Set task: Swap "hidden" for "concealed" in everything from the line containing "This screenshot has width=1456, height=819." down to the line containing "Expand hidden system tray icons". Write out only those lines, with nothing else altered.

Exercise input:
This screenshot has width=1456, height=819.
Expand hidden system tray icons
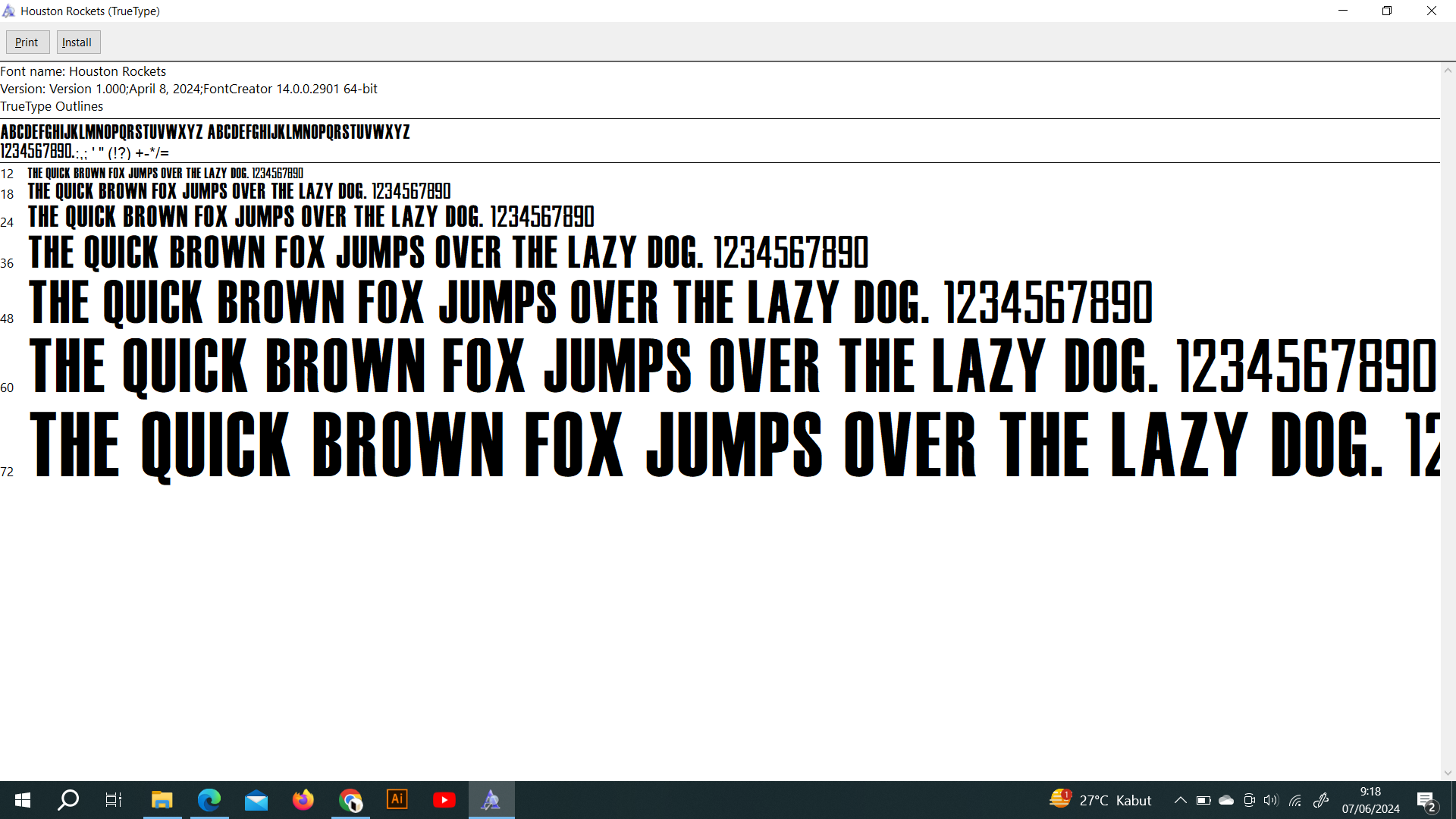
---
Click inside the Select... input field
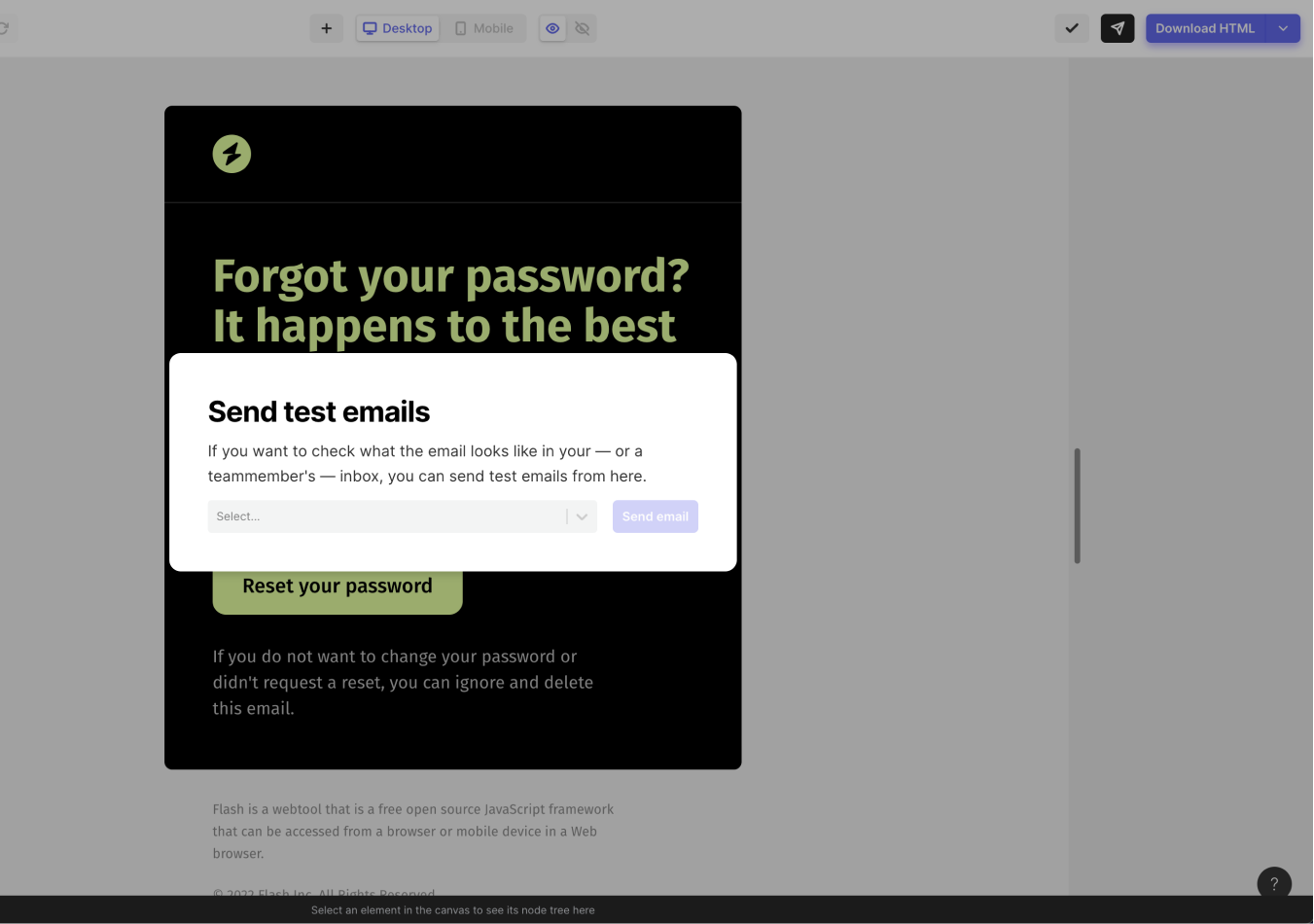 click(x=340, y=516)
* * *
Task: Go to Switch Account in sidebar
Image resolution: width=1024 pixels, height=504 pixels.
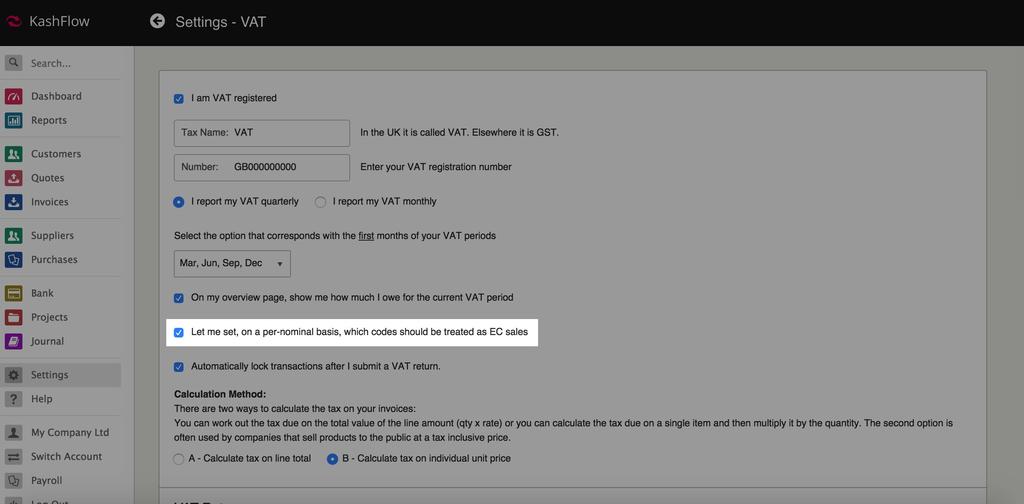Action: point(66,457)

Result of the task:
This screenshot has width=1456, height=819.
Expand concealed system tray icons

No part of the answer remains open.